Прошло с час времени, и милое создание появилось — Кетхен было имя ее — с прелестным ребенком на руках, своей сестричкой (иначе ей было не уйти из дома), и в этот самый миг в кабачок вошла эта кислая уксусница Урзель, тоже по мою душу. Она все тотчас же раскусила, обругала меня и удалилась. Хозяин тут же отвел для нас отдельную комнатку. Кетхен — туда, а за ней, как молния, и я. Я заказал знатный ужин. И вот я и эта расчудесная девушка — мы совсем, совсем одни. Как много значит это короткое слово! Если бы длилось оно дни и дни, а не те два или три часа, которые промелькнули, как мгновения! Тем не менее и стены той комнаты, и дитя, что сидело у Кетхен на коленях, и звезды небесные — все они да будут свидетелями того, что наши отношения были теплы и нежны, — но невинны.

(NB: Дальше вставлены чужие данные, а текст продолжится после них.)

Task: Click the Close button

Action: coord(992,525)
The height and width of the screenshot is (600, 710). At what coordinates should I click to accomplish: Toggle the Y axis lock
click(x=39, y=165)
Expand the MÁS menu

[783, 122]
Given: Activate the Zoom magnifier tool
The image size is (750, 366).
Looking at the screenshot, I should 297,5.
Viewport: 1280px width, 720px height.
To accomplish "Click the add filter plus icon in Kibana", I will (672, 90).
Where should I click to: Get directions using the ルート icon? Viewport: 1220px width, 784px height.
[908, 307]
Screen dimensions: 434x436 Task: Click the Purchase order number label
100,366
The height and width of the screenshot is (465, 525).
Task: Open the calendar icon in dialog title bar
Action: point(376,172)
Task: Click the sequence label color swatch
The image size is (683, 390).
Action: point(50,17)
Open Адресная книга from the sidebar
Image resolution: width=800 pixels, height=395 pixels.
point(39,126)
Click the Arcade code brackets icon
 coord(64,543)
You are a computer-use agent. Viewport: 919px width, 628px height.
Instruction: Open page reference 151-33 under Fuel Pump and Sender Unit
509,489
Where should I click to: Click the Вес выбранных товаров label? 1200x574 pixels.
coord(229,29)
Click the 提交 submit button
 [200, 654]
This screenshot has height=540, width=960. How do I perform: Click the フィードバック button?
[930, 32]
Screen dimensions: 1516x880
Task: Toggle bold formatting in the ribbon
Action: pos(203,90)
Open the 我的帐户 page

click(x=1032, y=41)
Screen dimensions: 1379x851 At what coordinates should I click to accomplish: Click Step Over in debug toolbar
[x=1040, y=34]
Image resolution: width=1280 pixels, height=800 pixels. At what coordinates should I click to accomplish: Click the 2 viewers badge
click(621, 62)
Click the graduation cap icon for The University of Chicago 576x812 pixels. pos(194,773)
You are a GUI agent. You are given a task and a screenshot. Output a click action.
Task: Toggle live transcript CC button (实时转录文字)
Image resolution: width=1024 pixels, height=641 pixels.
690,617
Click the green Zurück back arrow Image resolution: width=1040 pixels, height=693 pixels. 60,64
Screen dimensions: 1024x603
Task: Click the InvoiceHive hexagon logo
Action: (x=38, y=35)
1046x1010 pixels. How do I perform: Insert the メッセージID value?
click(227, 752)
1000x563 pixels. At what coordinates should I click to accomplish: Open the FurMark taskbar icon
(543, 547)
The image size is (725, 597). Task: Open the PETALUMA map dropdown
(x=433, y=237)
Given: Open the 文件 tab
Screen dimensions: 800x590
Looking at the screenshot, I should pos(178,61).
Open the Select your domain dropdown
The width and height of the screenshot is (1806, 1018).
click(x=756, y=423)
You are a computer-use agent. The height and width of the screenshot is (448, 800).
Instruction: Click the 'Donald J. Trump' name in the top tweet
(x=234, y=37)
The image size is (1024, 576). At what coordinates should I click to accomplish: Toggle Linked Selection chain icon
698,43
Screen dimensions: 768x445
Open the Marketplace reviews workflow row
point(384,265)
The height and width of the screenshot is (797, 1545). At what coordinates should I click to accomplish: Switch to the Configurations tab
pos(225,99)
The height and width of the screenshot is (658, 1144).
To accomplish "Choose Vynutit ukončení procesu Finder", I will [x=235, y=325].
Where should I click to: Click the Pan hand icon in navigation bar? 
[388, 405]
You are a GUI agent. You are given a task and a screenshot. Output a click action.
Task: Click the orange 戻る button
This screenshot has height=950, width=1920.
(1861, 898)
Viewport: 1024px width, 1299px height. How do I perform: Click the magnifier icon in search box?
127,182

Я пробыл там еще три дня. Мой ангелочек навещал меня по четыре, а то и по пяти раз на дню вместе со своей сестрицею. Кончилось это тем, что наличность у меня вся вышла, — пора была отправляться восвояси. Так и не расставаясь с дитятей, Кетхен проводила меня далеко за городок, хотя и побаивалась родительского гнева. Каково было расставание, — можно себе вообразить. До самого дома ощущал я на своих щеках слезинки милочки моей. Не менее ста раз принимались мы махать — она фартуком,[307] а я носовым платком, до тех пор пока мы могли еще разглядеть друг друга. Да простится мне неразумие мое! Ведь были те деньки счастливейшими, а счастье их — невиннейшим в жизни моей. Ибо мой добрый ангел внушил мне к этой милой девушке столько же любви, сколько и уважения, так что я обнимал ее, как отец — свое дитя, и она отвечала мне, как дочь — родителю своему, прижимая меня с нежностью к невинной груди своей и покрывая поцелуями лицо мое. И вот сам я телом своим уже дома, а душа моя всецело занята еще моим золотцем, до которого далеко даже и незабвенной Анхен.